Generalmente soy de las que leen la prensa digital, me gusta bucear por internet y leer o no leer, sin complejos de culpa, lo que no me sucede con la prensa escrita, pues al comprar un periódico siento una necesidad casi física de leer hasta las esquelas, quizás a causa de algún avaro que habita en mi interior y me obliga a aprovechar al máximo los pesos que cuesta un periódico.
Eso no sucede con la prensa en internet, ahí somos absolutamente libres, pasamos de la política internacional, a la economía de mercados, a la farándula, al fútbol o abandonamos un artículo cuando nos da la gana. Sin embargo al leer en internet he empezado a sentir la sensación de que existe solamente un escritor, siento como si una sola persona escribiera para la red, aunque hay diversidad de temas y opiniones, siempre acabo recordando las mismas cosas, las mismas opiniones, los mismos conceptos. ¿me estaré volviendo loca? o ¿serán los efectos de la globalización?

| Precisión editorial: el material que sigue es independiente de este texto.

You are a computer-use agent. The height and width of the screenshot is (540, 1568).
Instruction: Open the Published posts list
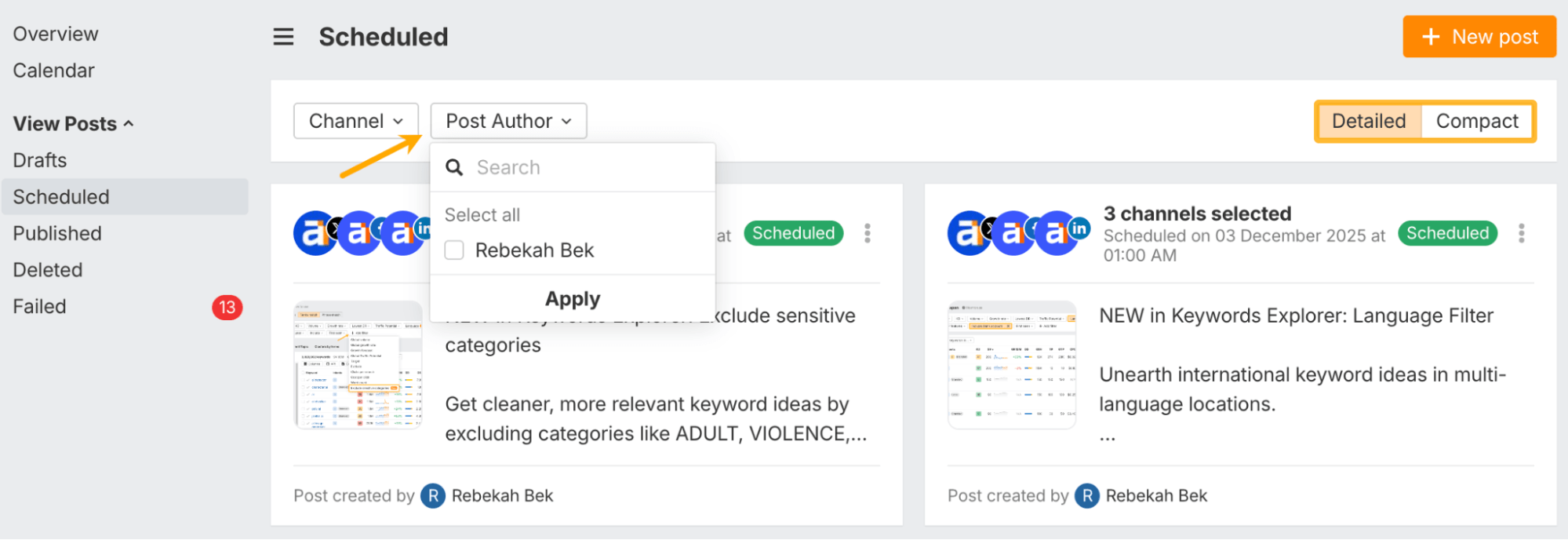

No lo sé, quiero creer que me equivoco, por eso volví a leer la prensa en papel y de repente en la página central de un periódico me encuentro con tres noticias que me hicieron erizar los pelos de la nuca. Una era un gran titular con una cifra llena de tantos ceros que mi mente no alcanzó a definir, se trataba de el sueldo de Eto'o, el famoso jugador de fútbol camerunés y justo debajo de esa noticia, el rostro famélico de un niño somalí, sí, era un anuncio de Unicef pidiendo recursos para paliar la hambruna de Somalia y para más inri, en la página opuesta el titular sobre el anuncio del señor Sarkozi acerca de cobrar el 3% a los millonarios franceses para recuperar su maltrecha economía.
Por supuesto los leí a fondo mientras iba formando mi propia opinión acerca de este mundo que me tocó vivir y los cambios que se han venido operando, pero a pesar de lo mal que me sentí por esas injusticias, por fin volví a tener la sensación de que tras esas noticias había diferencias de opiniones, y que era el lector quien debería hacer el ejercicio mental para formar sus propios conceptos, sin embargo, una pregunta bailaba alrededor de mi cabeza, ¿que pasaba con Internet? ¿acaso la información de la red no me permitía tener mi propia opinión?
Para poder concluir algo, encendí el ordenador y comparé las noticias a ver que sucedía en mi cerebro, por supuesto encontré la misma noticia sobre el sueldo del futbolista, la misma información acerca del presidente francés y su decreto, y otra sobre la hambruna en Somalia, pero no sucedía nada en mi cerebro, volví a la prensa escrita y la certeza saltó a mis ojos, literalmente. El problema radica en que la prensa la tenía en mis manos, algunas personas habían trabajado toda la noche anterior para poder publicarlas y me las soltaban sin que mi voluntad hubiese jugado un papel importante, bueno solo al decidir comprarlo o no. Con el periódico abierto tenía las tres noticias al mismo tiempo, las podía palpar, podía pasar mi mano por el rostro de ese niño y casi sentir su hambre, en cambio en internet yo podía decidir si hacía click o pasaba de largo, era yo quien decidía qué leía o qué no y eso esta bien, pero nos limita, porque sin querer solo vemos lo que queremos ver, y nuestro mundo se reduce a un lugar común, conocido, sin sobresaltos y sin repeluces en la nuca, a menos claro, que lo deseemos, por eso creo haber encontrado la respuesta a mi pregunta inicial, no es que haya un solo escritor en internet, lo que hay es solo un lector que se ha ido acostumbrando a lo conocido y no tiene ojos para lo desconocido… simplemente lo ignora. Y así nos va como nos va.